## WHAT YOU WILL DO
Copy exactly the lines from the first line of the records below through the line containing "Task: Click the 试验组Y1 column header", including both, and nothing else.

## DATA RECORDS
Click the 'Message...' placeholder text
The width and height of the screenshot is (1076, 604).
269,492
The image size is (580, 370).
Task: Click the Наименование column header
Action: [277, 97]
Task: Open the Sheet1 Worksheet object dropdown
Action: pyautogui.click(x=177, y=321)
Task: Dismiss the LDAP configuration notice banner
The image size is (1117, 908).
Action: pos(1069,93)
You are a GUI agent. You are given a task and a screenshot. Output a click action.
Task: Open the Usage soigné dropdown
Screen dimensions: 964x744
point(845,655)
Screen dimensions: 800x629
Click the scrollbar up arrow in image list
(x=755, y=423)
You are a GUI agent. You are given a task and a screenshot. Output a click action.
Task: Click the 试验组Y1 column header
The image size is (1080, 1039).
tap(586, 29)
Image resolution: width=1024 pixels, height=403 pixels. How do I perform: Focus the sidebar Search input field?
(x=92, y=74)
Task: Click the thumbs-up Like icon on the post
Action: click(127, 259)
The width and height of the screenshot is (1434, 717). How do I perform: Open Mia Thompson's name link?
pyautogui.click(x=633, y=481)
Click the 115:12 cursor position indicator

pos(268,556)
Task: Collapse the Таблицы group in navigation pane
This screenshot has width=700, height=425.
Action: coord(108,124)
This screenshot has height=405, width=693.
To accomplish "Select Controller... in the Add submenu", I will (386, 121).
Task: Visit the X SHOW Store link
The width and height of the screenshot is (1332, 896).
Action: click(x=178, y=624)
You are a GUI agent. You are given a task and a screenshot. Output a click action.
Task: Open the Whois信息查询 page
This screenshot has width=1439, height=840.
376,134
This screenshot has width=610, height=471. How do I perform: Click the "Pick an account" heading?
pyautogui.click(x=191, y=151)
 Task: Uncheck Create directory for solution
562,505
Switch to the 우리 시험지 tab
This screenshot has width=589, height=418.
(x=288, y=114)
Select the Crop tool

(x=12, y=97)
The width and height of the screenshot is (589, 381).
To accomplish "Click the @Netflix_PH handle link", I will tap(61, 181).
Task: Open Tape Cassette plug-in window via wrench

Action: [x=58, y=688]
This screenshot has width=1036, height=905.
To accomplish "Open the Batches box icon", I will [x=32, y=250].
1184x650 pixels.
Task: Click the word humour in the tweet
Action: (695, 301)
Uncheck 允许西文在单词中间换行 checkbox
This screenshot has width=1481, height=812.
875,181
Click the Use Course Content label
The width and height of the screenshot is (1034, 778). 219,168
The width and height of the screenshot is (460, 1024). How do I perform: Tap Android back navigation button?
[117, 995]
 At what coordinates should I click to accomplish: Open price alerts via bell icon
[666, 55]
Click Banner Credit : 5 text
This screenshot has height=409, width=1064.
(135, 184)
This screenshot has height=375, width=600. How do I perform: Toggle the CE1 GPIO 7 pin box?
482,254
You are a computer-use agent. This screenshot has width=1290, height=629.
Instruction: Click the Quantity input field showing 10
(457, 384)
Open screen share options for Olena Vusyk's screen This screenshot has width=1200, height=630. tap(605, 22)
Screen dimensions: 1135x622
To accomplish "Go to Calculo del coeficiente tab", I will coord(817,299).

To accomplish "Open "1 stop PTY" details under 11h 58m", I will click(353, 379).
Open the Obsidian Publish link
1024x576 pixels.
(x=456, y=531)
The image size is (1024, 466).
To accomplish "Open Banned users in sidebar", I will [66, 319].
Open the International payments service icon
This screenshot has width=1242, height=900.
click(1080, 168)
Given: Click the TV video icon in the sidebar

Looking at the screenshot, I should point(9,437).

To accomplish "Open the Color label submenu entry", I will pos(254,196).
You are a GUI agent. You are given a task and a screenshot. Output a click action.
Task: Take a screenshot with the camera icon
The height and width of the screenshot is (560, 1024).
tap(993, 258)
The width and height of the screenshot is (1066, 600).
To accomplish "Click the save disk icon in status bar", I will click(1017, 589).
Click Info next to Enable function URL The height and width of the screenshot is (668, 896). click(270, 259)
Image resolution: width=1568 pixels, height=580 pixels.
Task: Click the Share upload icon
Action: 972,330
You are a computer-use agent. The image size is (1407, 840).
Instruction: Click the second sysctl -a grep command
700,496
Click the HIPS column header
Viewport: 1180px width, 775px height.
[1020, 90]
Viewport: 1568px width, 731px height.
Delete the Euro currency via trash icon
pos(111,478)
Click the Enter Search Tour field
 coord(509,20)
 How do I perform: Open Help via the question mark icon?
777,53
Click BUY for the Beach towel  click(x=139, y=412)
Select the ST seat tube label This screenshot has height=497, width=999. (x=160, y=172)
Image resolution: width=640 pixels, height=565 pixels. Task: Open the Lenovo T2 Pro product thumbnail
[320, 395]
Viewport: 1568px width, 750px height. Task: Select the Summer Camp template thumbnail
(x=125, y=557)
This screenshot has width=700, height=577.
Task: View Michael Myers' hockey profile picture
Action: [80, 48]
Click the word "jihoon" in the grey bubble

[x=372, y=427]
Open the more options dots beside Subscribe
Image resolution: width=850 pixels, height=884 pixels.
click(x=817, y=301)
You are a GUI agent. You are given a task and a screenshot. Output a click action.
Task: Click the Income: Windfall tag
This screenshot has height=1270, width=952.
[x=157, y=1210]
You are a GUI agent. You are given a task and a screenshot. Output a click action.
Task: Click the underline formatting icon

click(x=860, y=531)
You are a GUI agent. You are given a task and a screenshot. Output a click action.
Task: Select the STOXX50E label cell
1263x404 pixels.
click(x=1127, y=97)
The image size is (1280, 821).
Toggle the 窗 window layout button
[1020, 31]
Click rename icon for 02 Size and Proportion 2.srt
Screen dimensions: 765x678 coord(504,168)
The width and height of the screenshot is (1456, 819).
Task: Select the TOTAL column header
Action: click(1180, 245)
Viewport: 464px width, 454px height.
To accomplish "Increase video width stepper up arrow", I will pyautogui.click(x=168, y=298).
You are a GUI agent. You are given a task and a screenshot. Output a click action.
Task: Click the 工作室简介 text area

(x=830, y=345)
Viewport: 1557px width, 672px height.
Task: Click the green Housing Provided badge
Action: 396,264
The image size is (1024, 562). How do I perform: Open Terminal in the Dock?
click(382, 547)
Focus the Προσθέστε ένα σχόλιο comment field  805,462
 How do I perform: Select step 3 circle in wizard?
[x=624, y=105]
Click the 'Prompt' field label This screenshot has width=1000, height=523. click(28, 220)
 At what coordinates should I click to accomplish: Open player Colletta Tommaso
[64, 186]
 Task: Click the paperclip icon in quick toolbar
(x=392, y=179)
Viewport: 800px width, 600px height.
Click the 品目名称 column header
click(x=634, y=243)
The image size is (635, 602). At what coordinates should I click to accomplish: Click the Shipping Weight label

## SOLUTION BELOW
Click the 'Message...' placeholder text
The width and height of the screenshot is (1076, 604).
269,492
The image size is (580, 370).
Task: Click the Наименование column header
Action: [277, 97]
Task: Open the Sheet1 Worksheet object dropdown
Action: pyautogui.click(x=177, y=321)
Task: Dismiss the LDAP configuration notice banner
The image size is (1117, 908).
Action: pos(1069,93)
You are a GUI agent. You are given a task and a screenshot. Output a click action.
Task: Open the Usage soigné dropdown
Screen dimensions: 964x744
point(845,655)
Screen dimensions: 800x629
Click the scrollbar up arrow in image list
(x=755, y=423)
You are a GUI agent. You are given a task and a screenshot. Output a click action.
Task: Click the 试验组Y1 column header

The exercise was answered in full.